In a stress test conducted by Cytron, the Raspberry Pi 400 consistently offered better thermal performance compared to the Raspberry Pi 4 Model B, even with a cooling fan, at room temperature.

However, the Raspberry Pi 400 is capped at 4GB of RAM whereas you can get up to 8GB with the Raspberry Pi 4B.

Target Users

The Raspberry Pi 4 was created for the tinkerers, makers, and hobbyists that the Raspberry Pi Foundation has always catered for. It is usable for almost every kind of project you can think of and provides numerous improvements over the Pi 3.

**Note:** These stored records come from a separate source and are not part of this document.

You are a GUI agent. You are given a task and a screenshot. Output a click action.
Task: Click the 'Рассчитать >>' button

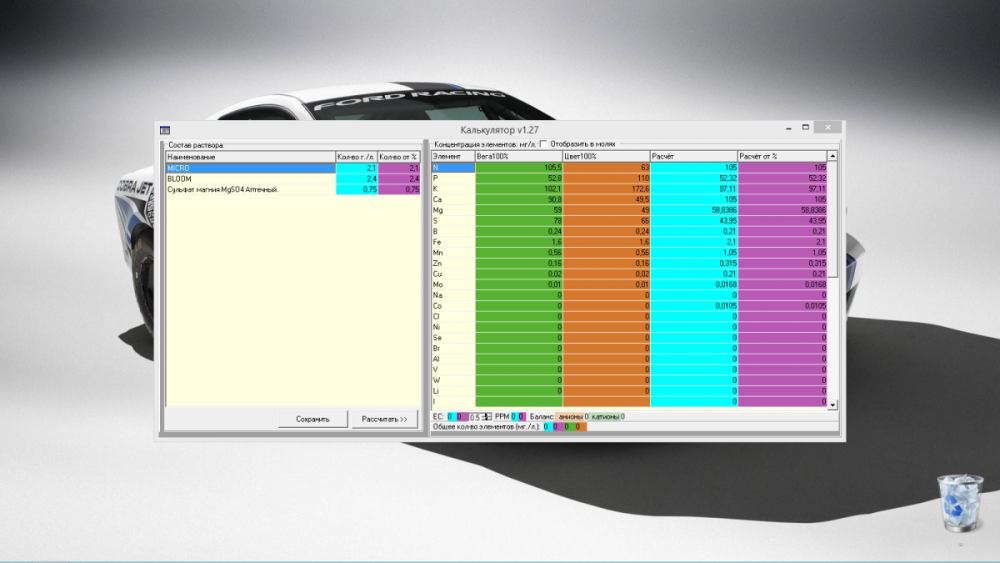(x=384, y=419)
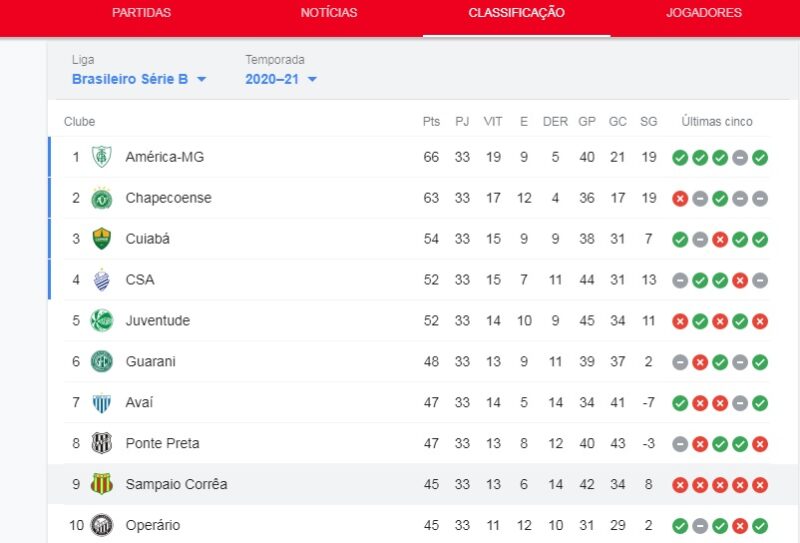
Task: Click the América-MG club crest
Action: [x=102, y=157]
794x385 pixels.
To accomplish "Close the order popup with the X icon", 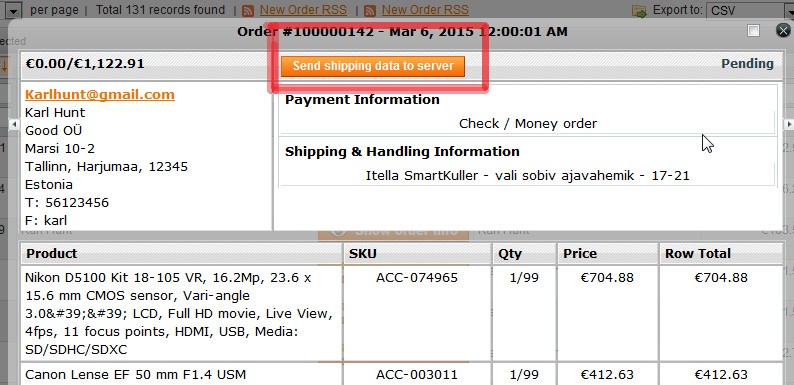I will pyautogui.click(x=783, y=30).
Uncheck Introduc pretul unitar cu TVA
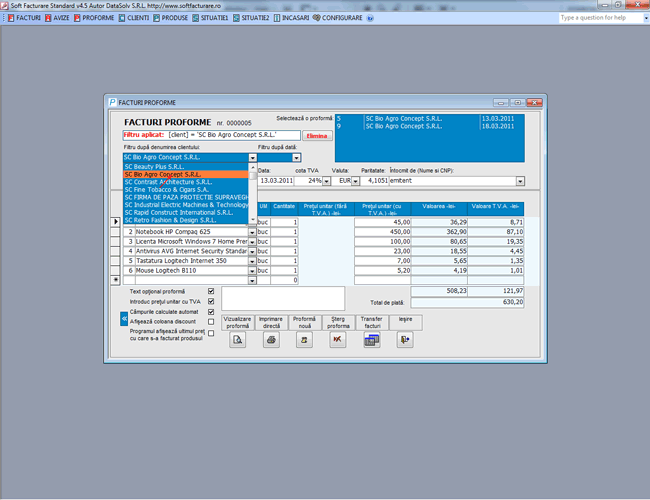 tap(210, 301)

The Raspberry Pi 400 is also designed to appeal to these same users, but to a much lesser extent. It is suited to cater to anyone who just wants a computer that works out of the box, i.e, less technically-inclined users who are in the market for a cheap, working computer. This means that certain functionality is not available on the Pi 400, such as the capability to use the Raspberry Pi Camera Modules.

Other Differences

The Raspberry Pi 400 features an on/off button, the very first of its kind in the Raspberry Pi series. You can use the Fn+F10 keys to turn the Raspberry Pi 400 on and off.

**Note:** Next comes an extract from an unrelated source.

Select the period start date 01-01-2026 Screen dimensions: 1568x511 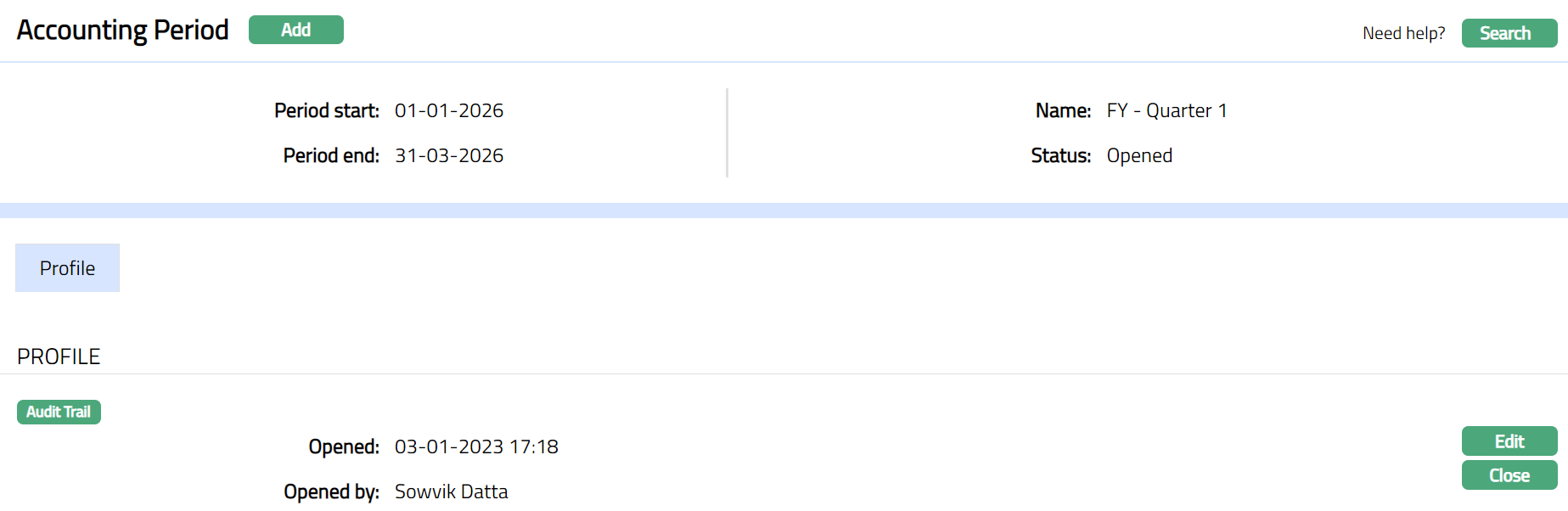(449, 110)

Since last year, the Raspberry Pi 4 has been hard to buy from approved retailers and that situation still persists till today. You may find yourself having to pay quite a premium to get a Raspberry Pi 4 from third-party resellers. The Raspberry Pi 400 is, however, in considerably less demand, so you are more likely to find this model in stock from official retailers.

Which One Should You Choose?

The Raspberry Pi 4 Model B is a better choice for hardware hackers due to its credit card-sized form factor and higher memory capacity. While both offer GPIO access, the Raspberry Pi 400 offers performance improvements over the Pi 4B and a simplified out-of-the-box experience without requiring extra peripherals, making it better suited for people who value ease of use over customization.

Due to its lesser demand and better availability, the Raspberry Pi 400 also appears to be a more attractive option. If you simply want a Raspberry Pi, and you’re not willing to pay the inflated prices associated with the Pi 4, you should definitely go for a Raspberry Pi 400.

In summary, the Raspberry Pi 400 is faster, cheaper, and easier to obtain, but it is also less flexible than the Raspberry Pi Model 4 B.